Oh wait, there’s one more thing. Approximately four years ago, I was invited to participate in a historians’ forum, sponsored by the History Channel, on important turning points in American history. I, along with fifteen other historians, was locked in a conference room in the bowels of a fancy hotel in New York City for two days. The group spent its time arguing over critical, and, ideally, novel historical watersheds. I had a bunch of whacked-out notions. But when the History Channel finally produced the series 10 Days that Unexpectedly Changed America, two of my ideas made the cut: the Mystic Massacre and Shays’s Rebellion. The former made for bad television. The latter, though, yielded this film. Which is cool.
* Obligatory use of “ragtag” to describe a band of farmers. Said band, depending on the circumstances and author’s intent, could also be “scrappy.” These are the rules, people. I don’t make ‘em up; I just follow ‘em. Got complaints? Take it up with management. I’m just a monkey with a keyboard.


11 comments
January 25, 2008 at 3:16 pm
teofilo
I’m not so sure the original revolutionaries weren’t rebelling against their compatriots as well.
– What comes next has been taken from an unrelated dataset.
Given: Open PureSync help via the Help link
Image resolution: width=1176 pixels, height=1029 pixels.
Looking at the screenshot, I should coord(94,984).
January 25, 2008 at 3:23 pm
ari
Fair point. But they didn’t see it that way. Something like a proto-nationalist identity*, I think, had begun to emerge across the latter half of the eighteenth century, a process that accelerated as the colonies moved toward the Declaration.
Unless you mean the Loyalists. Then all bets are off.
* With, as ever, notable and important exceptions.
January 25, 2008 at 3:49 pm
teofilo
Fair enough, though I do think the Loyalists are still something of a fly in the ointment of that interpretation. I don’t know as much as I’d like to about the eighteenth century, though. I should probably read more about it.
January 25, 2008 at 3:51 pm
ari
I should probably read more about it.
Probably not. It’s really complicated. For most of the century, there’s no federal government (shudder) to keep things neat and organized. And even after there is, it can’t keep things neat and organized — as my post suggests.
January 25, 2008 at 3:52 pm
ari
But if you do want to read more, Alan Taylor’s American Colonies is the place to start. Big surprise that, I know.
January 25, 2008 at 4:01 pm
eric
Dude, the name of this book is American Colonies.
January 25, 2008 at 4:05 pm
ari
Oh, here it is. You’re right. Fixed.
January 25, 2008 at 11:41 pm
teofilo
For most of the century, there’s no federal government (shudder) to keep things neat and organized.
That’s just the way I likes it. Once there’s a federal government to keep things organized it gets all boring. The seventeenth century is teh awesome.
As it happens, I am actually in the middle of reading American Colonies right now, and am just about to get to the eighteenth century. So, uh, thanks for the validation.
January 26, 2008 at 12:16 am
ari
We’re a full-service blog. Validation is our middle name.
January 27, 2008 at 1:48 am
Hemlock
I commend you and the History Channel for both choices. I read some of those comments on the Mystic Massacre. A couple of viewers speculated about some sorta left-wing conspiracy surrounding that piece. I’m sorry: most U.S. historians and most college-level history survey texts argue that both sides committed atrocities. However, they usually add that each side viewed war, violence, and captivity through different cultural lenses. Same holds true for King Philip’s War, Jamestown encounters, etc. Still–atrocities on both sides remind students of the horrors of colonization and ecological imperialism.
In any case, approximately 600-700 Pequots died in the Mystic Massacre. Most burned to death. The lucky few who escaped were shot dead or decapitated. All in one day. When’s the last time you heard an Indian war party killing 700 Americans in 24 hours? If the History Channel didn’t present a “balanced portrait,” it’s pretty understandable. I don’t think anyone (scholars included) is in any position to criticize the producers. A left-wing takeover of the History Channel? Say what??